**Task to complete:**
Please output only the lines running from the one that contains "Task: Go back" through the last line of the data below, exactly as they stand, with no pictures.

**Material for the task:**
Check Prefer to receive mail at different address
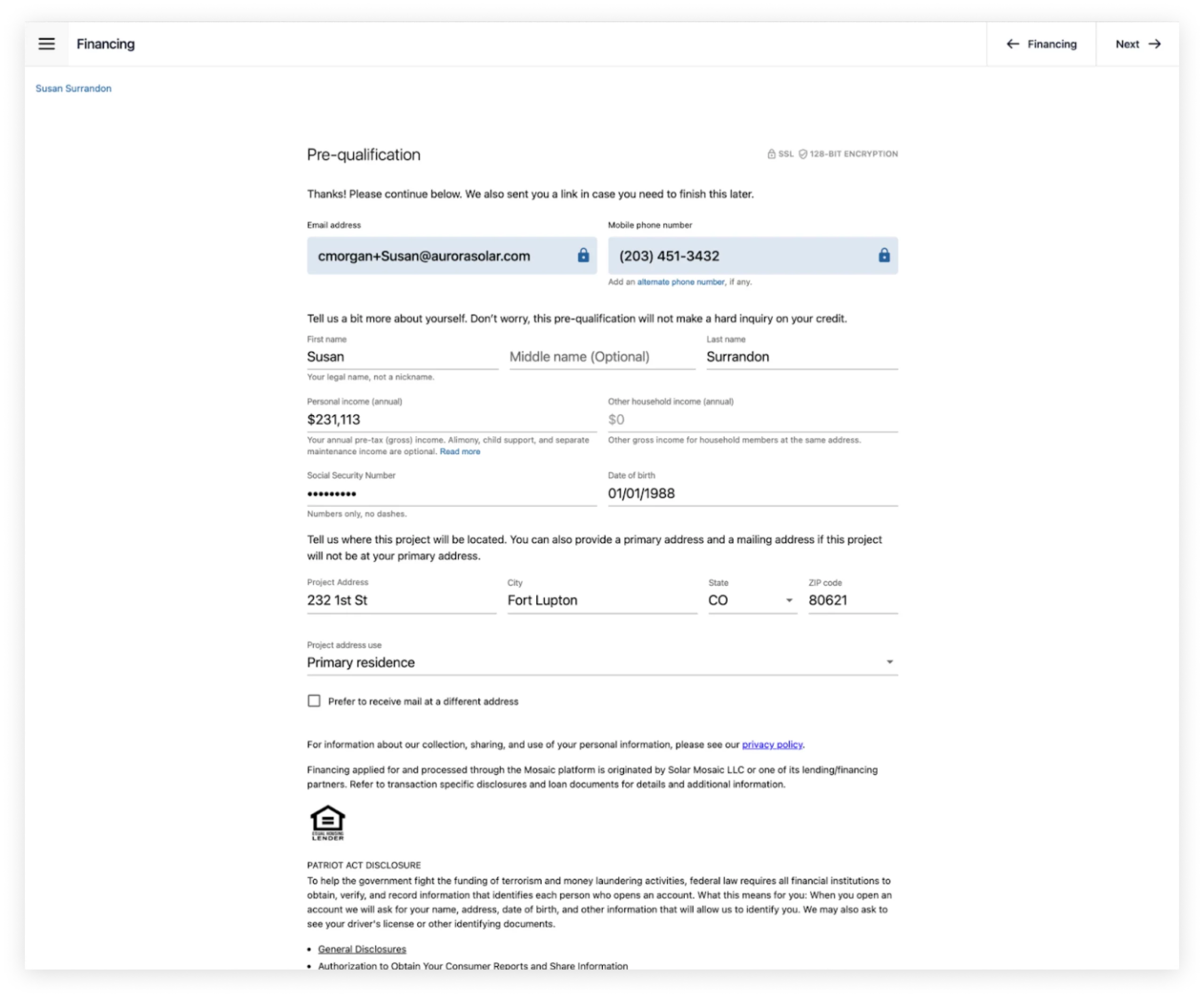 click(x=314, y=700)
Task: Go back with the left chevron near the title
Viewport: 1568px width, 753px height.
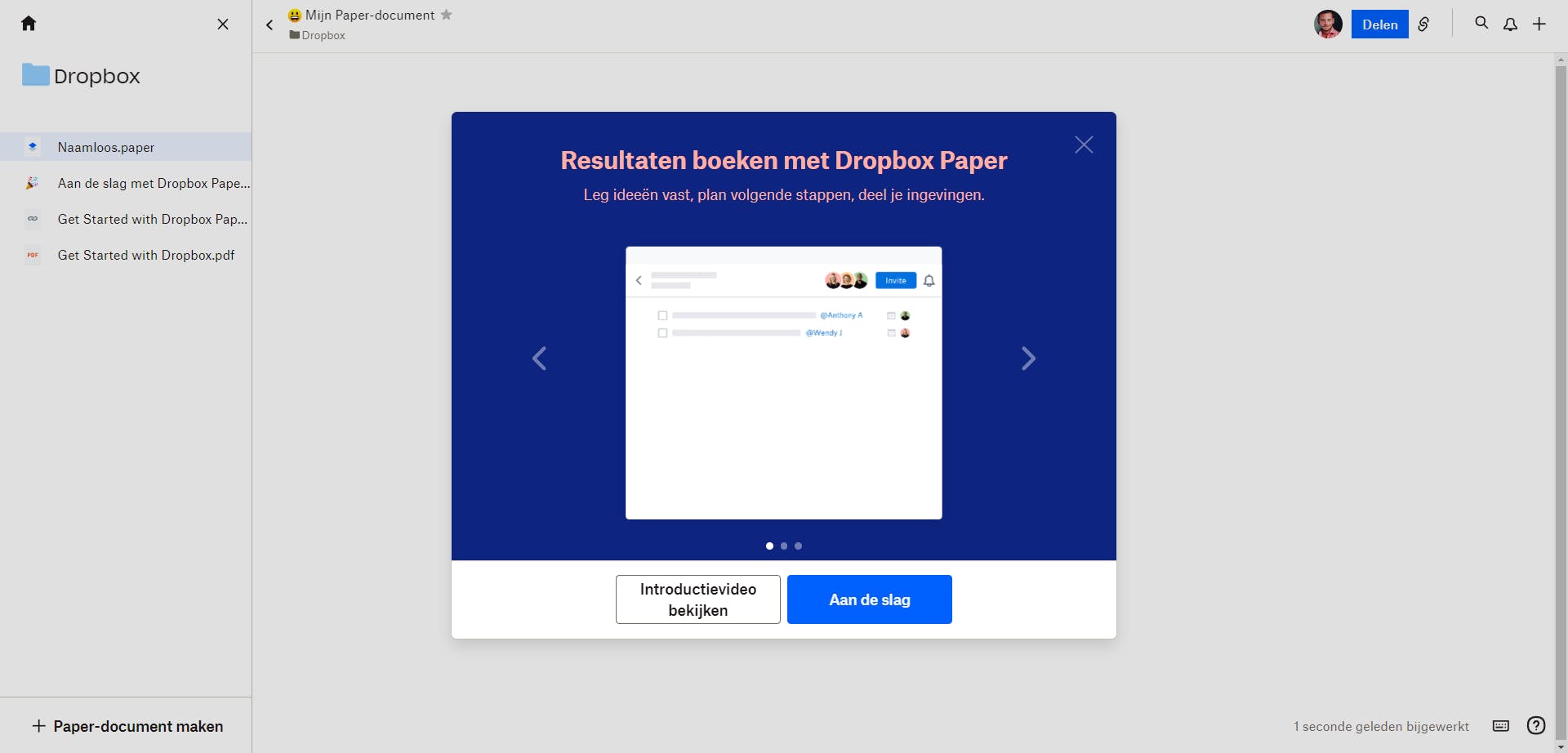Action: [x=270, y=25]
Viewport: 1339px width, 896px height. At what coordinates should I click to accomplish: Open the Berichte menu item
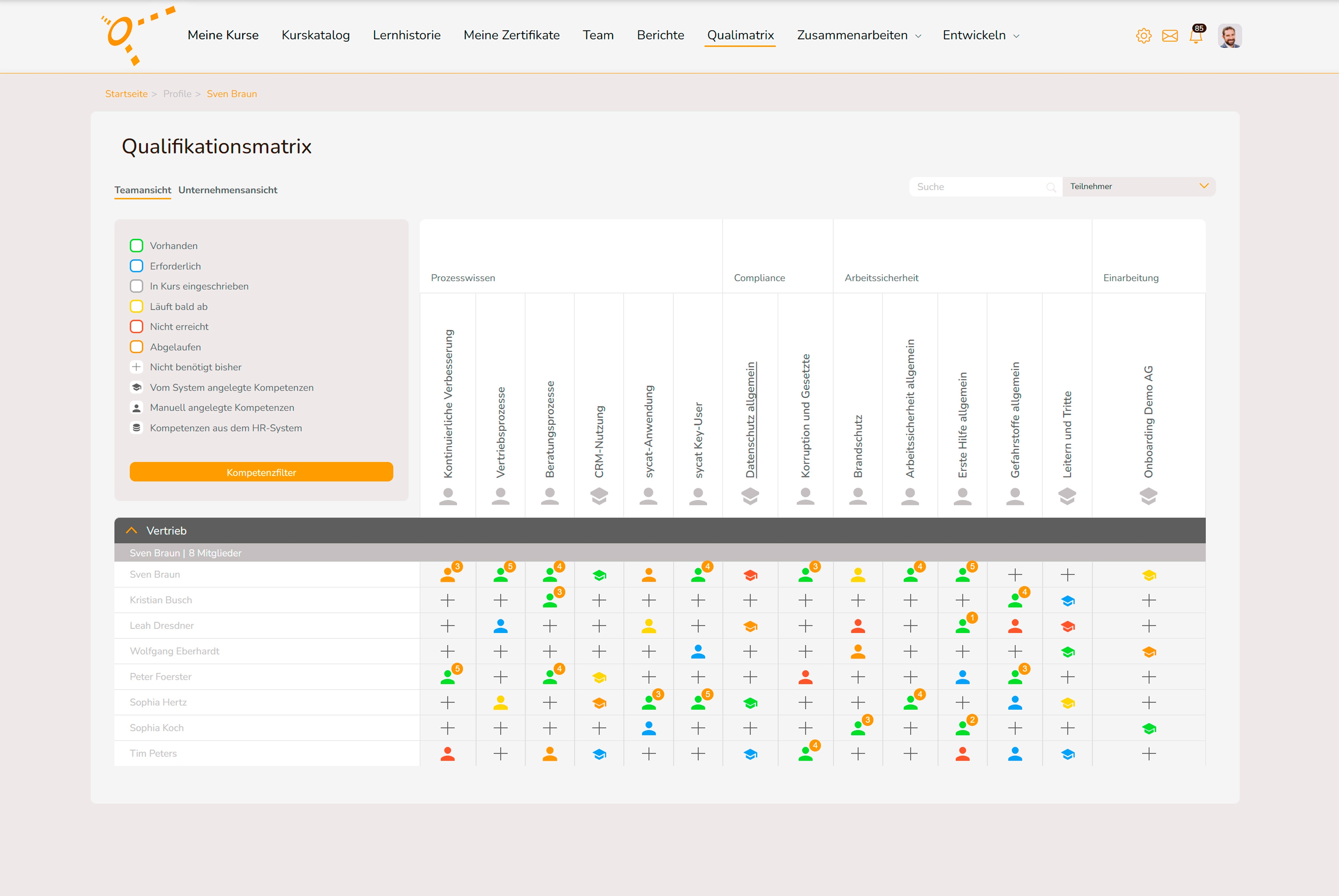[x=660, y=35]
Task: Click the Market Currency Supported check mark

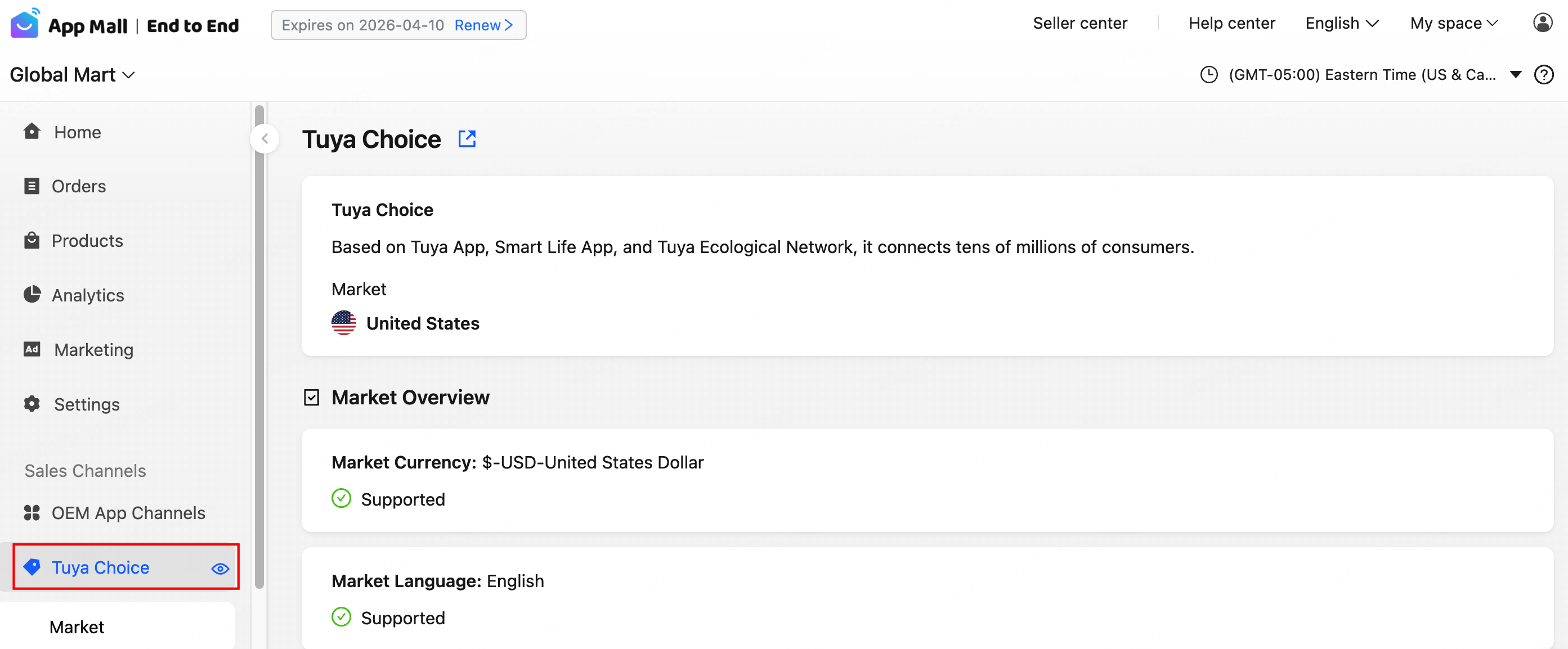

**Response box:**
Task: Go back with the left chevron near the title
Viewport: 1568px width, 753px height.
Action: [x=270, y=25]
Viewport: 1339px width, 896px height. At what coordinates should I click to accomplish: Open the Berichte menu item
[x=660, y=35]
Task: Click the Market Currency Supported check mark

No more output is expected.